In the moment of greatest love is the moment of greatest
vulnerability.
She talks about trying to withstand and stand in that moment
of love as long as possible without giving in to the fear of the things we
cannot control.
The kinds of thoughts that enter immediately after hearing,
“You got the role.” God, I hope I don’t fuck it up. Or after “I love you.” Don’t betray me. Or “You’re a great friend.” Am
I doing enough?
Moments of connection are severed by fear when we insulate back inside ourselves around the thought: How can I control this?
We can’t.
In every effort we put forth to expand ourselves, we risk.
In every effort we make to control, we risk those
relationships that have brought us joy, including the one with ourselves. See:
I’ve gained some muscle working out, I better make sure I get to the gym even
more.
I hiked for an hour this week, I really should do that three times a
week.
I loved that novel I read, I should really be reading something
“worthwhile.”
Brown has written that we siphon off the top layer of risk and
innovation and spontaneity when we attach our interpretation of our efforts to
how they’ll be received – I believe this includes the efforts and risks we make
that are private, like those above: How are they received by ourselves?
Are the efforts we put toward joy, spontaneity, pushing our
own envelope supported internally, or hampered by voices of not good enough?
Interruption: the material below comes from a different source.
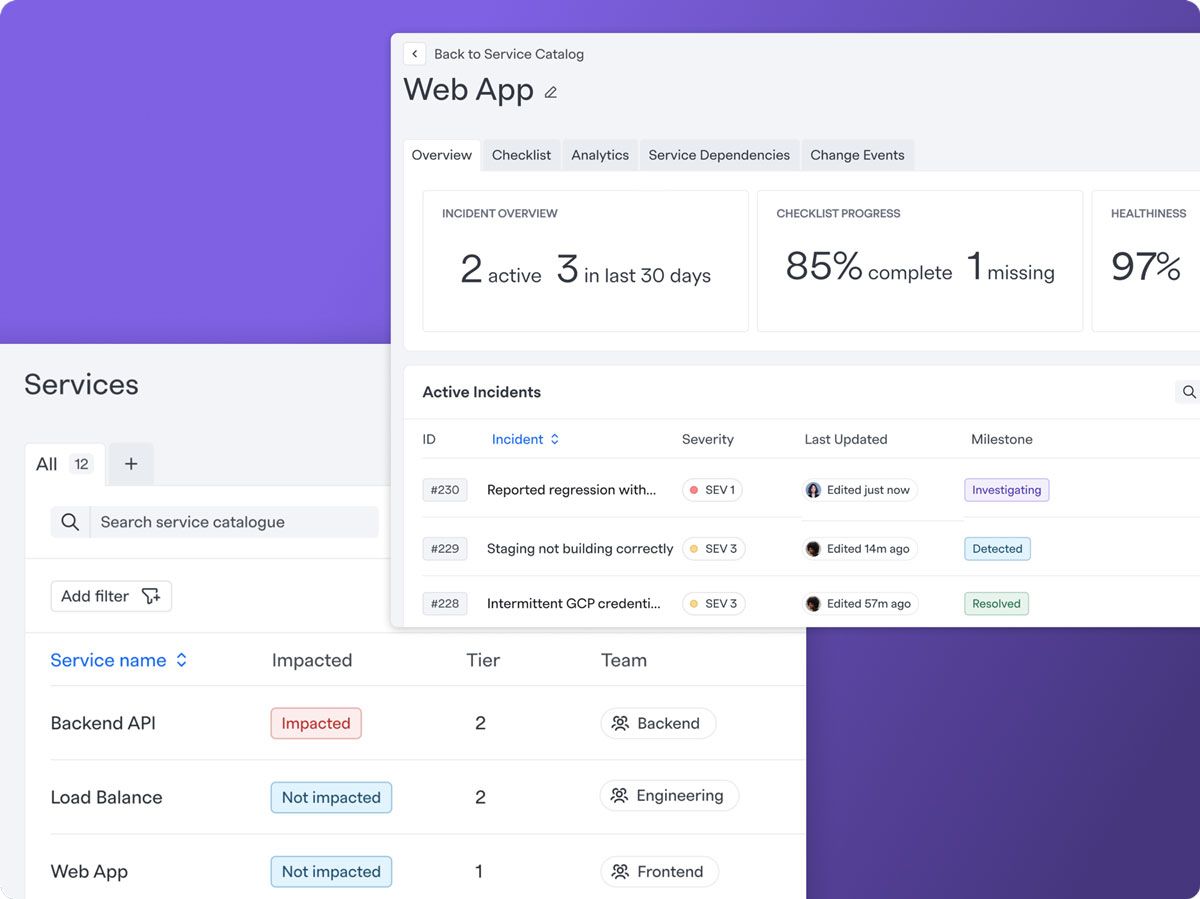
Task: Click the back chevron beside Back to Service Catalog
Action: pyautogui.click(x=415, y=54)
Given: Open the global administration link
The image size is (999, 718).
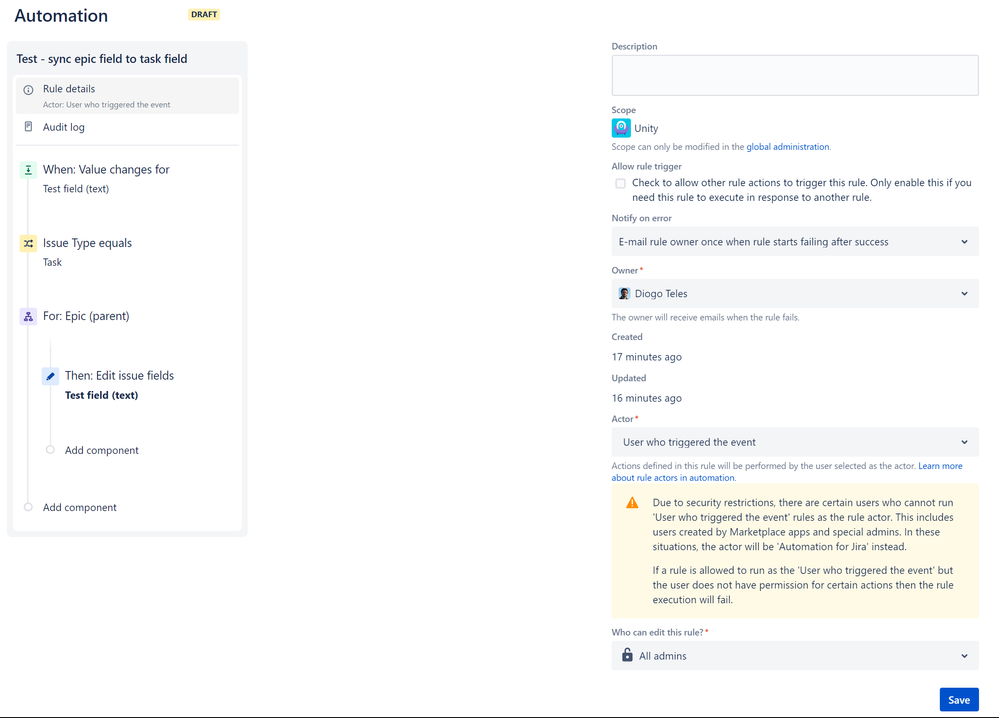Looking at the screenshot, I should [x=787, y=146].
Sometimes both. Sometimes it depends on the minute of the
day.
I can experience the duplicity of knowing my acting is up to
par for this show, but my singing is not.
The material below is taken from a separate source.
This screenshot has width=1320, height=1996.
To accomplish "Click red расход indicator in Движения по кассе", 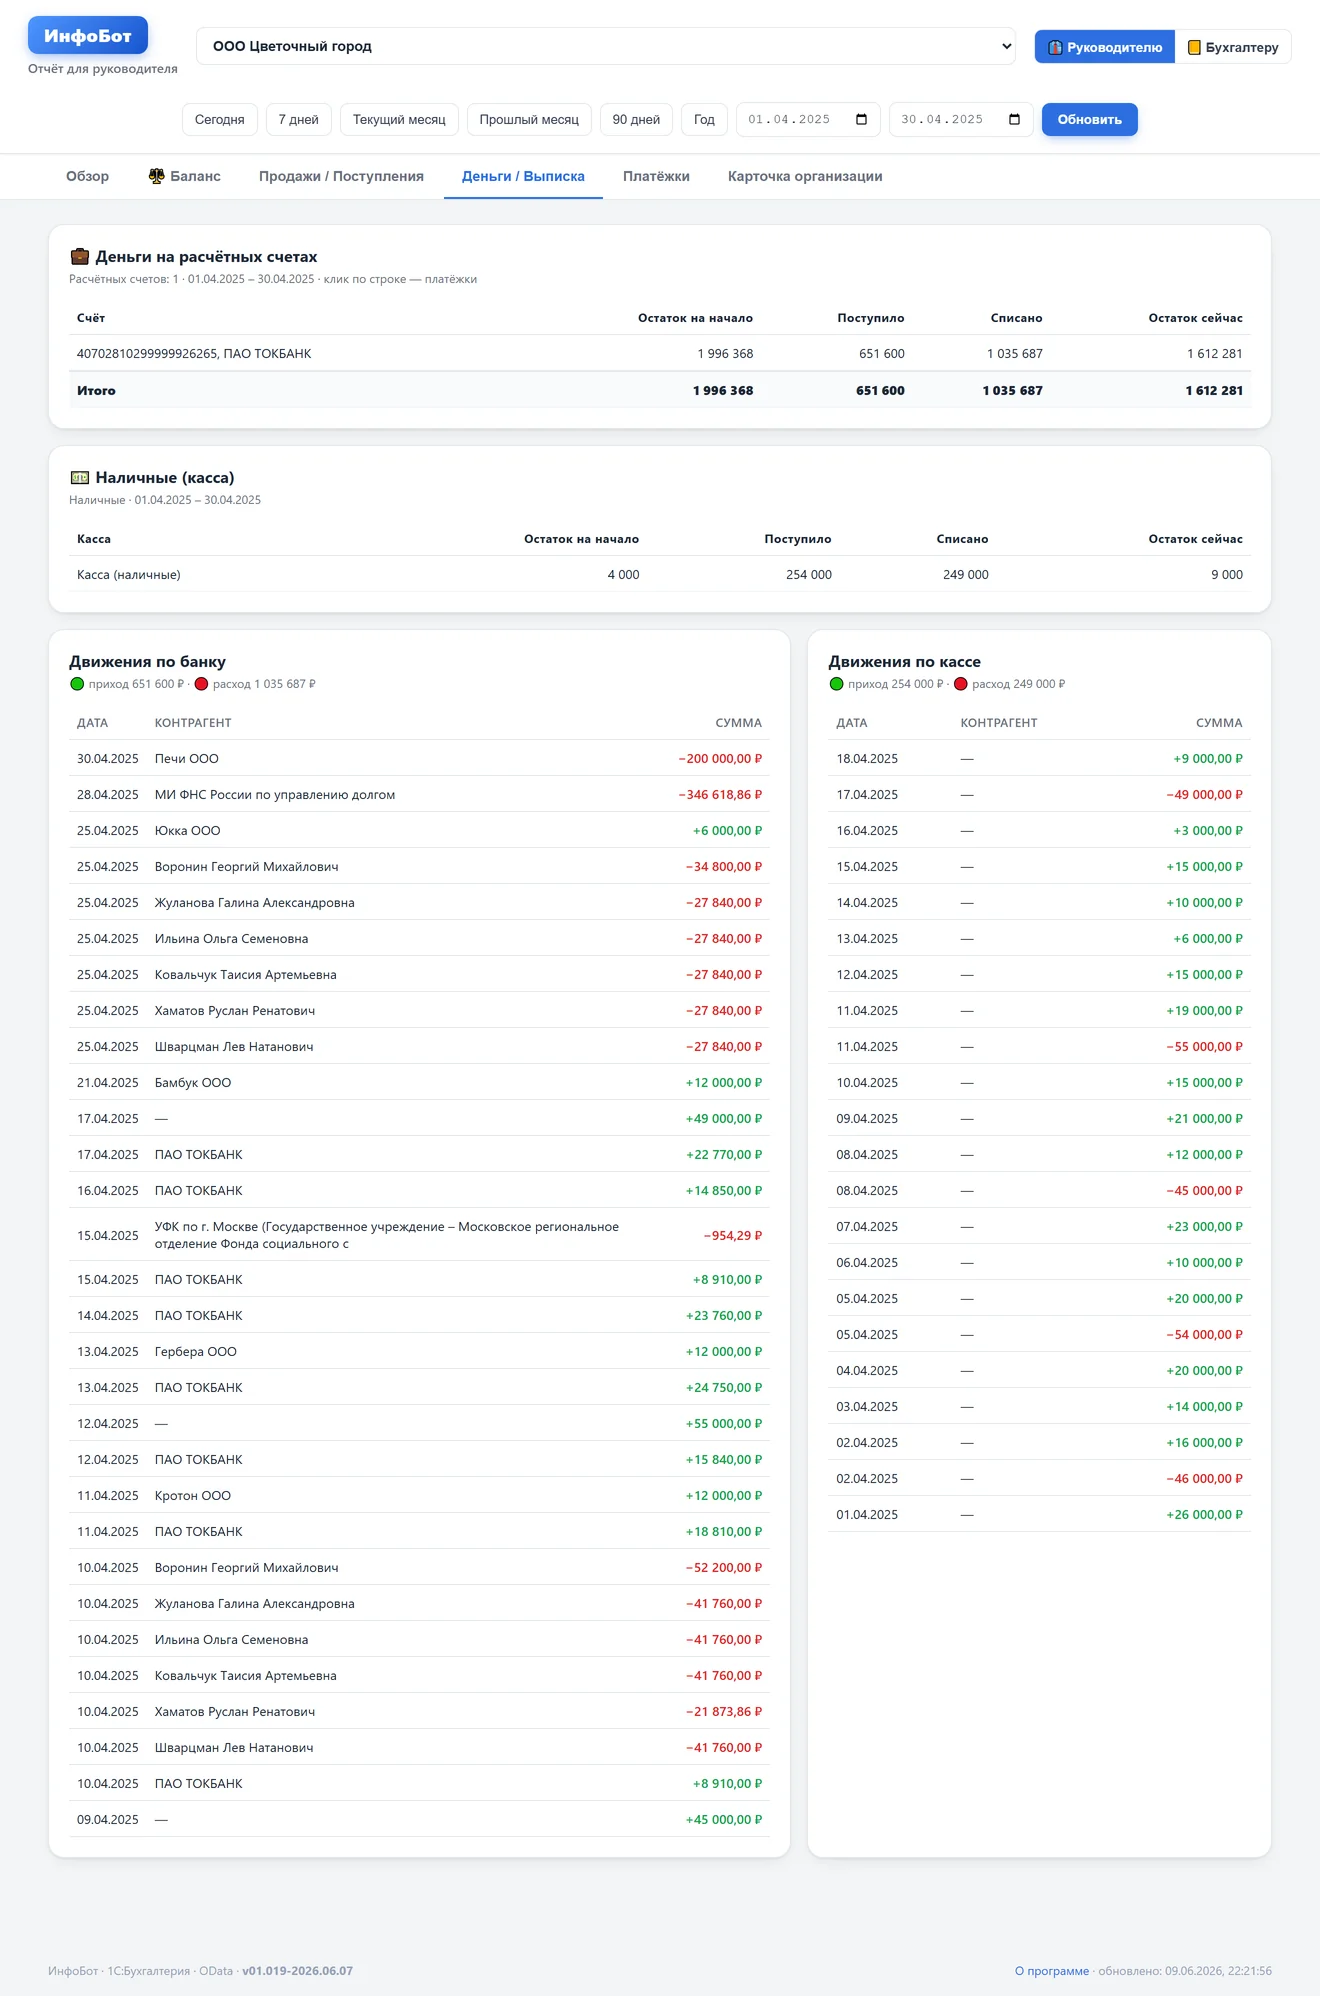I will tap(961, 684).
What I cannot hold is the self-derision that follows that
awareness.
As always, action is the antidote to anxiety and worry.
Voice lessons, music drills. Learning, learning learning.
This is a challenge. A challenge to show up authentically,
even if I don’t like or approve of what that sounds like at the moment. There is
vulnerability in showing up, but if, as happens frequently, I step on my own
efforts and try to hide the greatest risks, I won’t learn, I won’t grow, nor will I have any fun.
There’s a self-reparenting that is happening for me right now.
A re-training. In fact, several days this week, as I’ve sat up out of
bed, voices already chiding me for being sick and not being able to sing, for
not being as good as the others actors – I’ve literally had to stop myself and
insert a new voice, saying aloud – Yes, Moll, I know, and you’re working on it.
You’re doing the best you know how right now, and you are enough.
There is risk in allowing myself the “lenience” of
self-approval. There is the risk of abandoning control and constriction and self-flagellation. There is the risk that things won’t turn out “how I want,” how I want things to be, how
I want myself to be – Can’t you be better at something you’ve never done
before, the voice chides incessantly.
But I want a different reality. A different parenting. I
want to be able to look at myself and my efforts fully, with the full ache of
unknowing and the full pride of risk-taking.
I want to begin modeling this completely uncertain,
vulnerable, pulsating, spark-of-life parental love for myself, because I have
hope that one day I’ll need to employ it with children of my own.
And you can’t give to others what you can’t give yourself.